Two bills are in the House to raise it to either 60 or 65 mph

By Jacob Peklo |

Published 02/10 2016 10:33PM

Updated 02/10 2016 10:42PM

DES MOINES - Lawmakers want to increase the speed limit on rural highways, but Iowa State Patrol says it could be dangerous.

The average speed on a rural two-lane highway is 62 miles per hour, according to a study done by the Iowa Department of Transportation.
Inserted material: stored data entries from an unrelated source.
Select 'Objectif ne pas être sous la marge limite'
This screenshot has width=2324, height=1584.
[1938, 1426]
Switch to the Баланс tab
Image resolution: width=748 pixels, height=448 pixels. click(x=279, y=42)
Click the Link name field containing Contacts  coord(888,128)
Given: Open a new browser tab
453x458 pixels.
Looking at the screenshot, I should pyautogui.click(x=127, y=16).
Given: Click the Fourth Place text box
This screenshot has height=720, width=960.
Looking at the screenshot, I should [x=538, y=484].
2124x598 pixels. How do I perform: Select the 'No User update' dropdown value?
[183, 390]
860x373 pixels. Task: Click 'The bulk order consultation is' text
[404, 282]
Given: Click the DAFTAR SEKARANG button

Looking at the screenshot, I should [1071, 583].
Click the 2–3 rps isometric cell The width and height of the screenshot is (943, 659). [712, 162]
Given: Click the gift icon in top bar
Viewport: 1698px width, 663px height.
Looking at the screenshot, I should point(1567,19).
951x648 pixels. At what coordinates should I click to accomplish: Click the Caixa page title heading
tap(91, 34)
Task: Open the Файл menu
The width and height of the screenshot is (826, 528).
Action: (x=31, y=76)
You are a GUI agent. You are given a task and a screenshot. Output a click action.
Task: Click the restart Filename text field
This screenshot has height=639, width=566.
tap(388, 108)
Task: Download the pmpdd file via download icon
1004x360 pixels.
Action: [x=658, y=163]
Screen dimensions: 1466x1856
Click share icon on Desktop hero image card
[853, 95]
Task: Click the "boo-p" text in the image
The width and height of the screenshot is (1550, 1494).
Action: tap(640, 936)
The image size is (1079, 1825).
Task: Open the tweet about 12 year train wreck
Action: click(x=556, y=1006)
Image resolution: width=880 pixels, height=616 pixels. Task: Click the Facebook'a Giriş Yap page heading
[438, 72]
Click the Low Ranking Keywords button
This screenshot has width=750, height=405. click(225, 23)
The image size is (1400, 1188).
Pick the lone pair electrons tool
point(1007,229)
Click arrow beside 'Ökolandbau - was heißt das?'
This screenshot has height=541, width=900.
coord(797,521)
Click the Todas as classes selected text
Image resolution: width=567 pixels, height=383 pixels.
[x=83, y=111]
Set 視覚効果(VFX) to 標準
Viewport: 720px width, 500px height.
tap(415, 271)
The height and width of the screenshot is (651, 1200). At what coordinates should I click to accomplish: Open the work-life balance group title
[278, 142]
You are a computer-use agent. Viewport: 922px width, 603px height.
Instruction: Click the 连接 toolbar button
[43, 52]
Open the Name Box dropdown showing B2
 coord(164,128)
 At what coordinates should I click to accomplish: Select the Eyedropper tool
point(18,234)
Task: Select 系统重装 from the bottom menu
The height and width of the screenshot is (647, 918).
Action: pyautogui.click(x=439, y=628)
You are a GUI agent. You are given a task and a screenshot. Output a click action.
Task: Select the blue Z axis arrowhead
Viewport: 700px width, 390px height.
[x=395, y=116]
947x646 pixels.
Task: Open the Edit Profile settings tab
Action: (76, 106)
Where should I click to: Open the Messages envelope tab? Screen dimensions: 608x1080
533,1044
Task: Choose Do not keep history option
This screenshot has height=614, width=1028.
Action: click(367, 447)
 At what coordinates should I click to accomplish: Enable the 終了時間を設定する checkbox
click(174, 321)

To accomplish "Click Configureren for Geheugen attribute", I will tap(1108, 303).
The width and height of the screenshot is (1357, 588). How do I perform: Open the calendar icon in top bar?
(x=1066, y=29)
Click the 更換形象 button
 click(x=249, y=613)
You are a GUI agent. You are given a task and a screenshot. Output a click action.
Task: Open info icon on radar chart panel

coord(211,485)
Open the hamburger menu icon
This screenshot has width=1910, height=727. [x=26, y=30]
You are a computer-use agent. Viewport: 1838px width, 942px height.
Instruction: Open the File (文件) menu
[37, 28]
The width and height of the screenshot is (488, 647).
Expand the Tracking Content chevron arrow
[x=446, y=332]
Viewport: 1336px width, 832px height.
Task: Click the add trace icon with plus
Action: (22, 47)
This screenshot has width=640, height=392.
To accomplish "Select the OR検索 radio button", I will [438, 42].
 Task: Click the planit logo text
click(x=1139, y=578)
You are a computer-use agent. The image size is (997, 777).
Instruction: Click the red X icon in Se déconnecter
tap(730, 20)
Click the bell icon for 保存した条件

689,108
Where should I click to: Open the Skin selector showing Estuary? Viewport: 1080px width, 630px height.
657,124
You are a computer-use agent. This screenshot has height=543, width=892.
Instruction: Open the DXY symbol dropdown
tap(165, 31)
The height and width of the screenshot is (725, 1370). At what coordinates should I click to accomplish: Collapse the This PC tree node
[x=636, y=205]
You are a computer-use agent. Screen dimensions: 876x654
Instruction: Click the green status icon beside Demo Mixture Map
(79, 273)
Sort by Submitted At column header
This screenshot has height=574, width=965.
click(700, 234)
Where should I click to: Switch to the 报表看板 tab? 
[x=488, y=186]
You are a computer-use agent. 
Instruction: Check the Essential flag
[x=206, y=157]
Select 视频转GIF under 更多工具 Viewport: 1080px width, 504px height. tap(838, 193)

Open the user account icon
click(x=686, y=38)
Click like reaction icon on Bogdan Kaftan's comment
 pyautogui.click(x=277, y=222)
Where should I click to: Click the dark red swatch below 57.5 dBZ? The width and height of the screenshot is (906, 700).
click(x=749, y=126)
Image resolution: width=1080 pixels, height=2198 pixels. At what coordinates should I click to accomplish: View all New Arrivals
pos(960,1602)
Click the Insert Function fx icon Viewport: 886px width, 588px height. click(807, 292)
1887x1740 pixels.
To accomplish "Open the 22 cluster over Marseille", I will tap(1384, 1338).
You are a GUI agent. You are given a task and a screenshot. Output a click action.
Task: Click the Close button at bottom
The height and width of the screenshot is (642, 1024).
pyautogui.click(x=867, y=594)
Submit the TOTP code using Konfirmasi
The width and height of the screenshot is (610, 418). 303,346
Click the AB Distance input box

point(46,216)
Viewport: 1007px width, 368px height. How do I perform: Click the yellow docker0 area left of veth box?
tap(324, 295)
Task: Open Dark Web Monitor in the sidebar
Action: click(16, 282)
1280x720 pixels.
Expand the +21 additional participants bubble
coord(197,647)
So now the question is, would raising the speed limits lead to an increase in speeds, or would they stay the same?               

Tim Hughes has lived in rural Elkhart for about a year and a half now.

“Pulling out on the highway, and straight from our driveway and people come by a little too fast, “ he explained, “and we have a little sight problems where we can't see over the hills."

Around his neighborhood, the speed limit is 55. But a bill that's now in the Iowa House could change that.

"We live in a residential area, where you hit a group of homes here and I think keeping the 55 is plenty fast enough,” said Hughes.

Representative Rob Bacon introduced his proposal after an Iowa Department of Transportation study found the average driver went 62 down rural highways,

"Actually, I feel comfortable at 60 and most people I've talked to say let's just boost it up to 60 miles an hour and they feel very comfortable with that,” said Bacon.

Other lawmakers agreed, quickly pushing the bill through subcommittee.  

"55 mile per hour speed limit does seem fairly slow on the rural two lane highway, maybe going to 65 limits might be too fast,” said Adrienne St. Clair, a Grimes resident.

State patrollers have argued in the past, that greater speeds could mean more deadly crashes, especially in the country, but still, some feel a slight bump to 60 could work.

"If it's proved to be a safe speed limit to move it up to and they think there's not going to be an increase in accidents or violations, I think it's perfectly fine,” said Nick Nesbit of Grimes.

Bacon says driving technology has greatly improved since the current limits were set.

"Remember, though too, cars are a lot safer than they were when they were set at 55, the roads are wider, they're up to two feet wider per lane,” said Bacon.

And he says if drivers ramped up their speeds, law enforcement could choose how to enforce it.  As for Hughes, he says the law could work on some levels.

"I don't think raising the speed limits would work in every area, but if you can pick and choose for which areas it would work, I think that raising it would be okay,” said Hughes.

Bacon says a 5 mph increase would last for a while. He says there’s no reason the state would have to revisit the law again five or 10 years.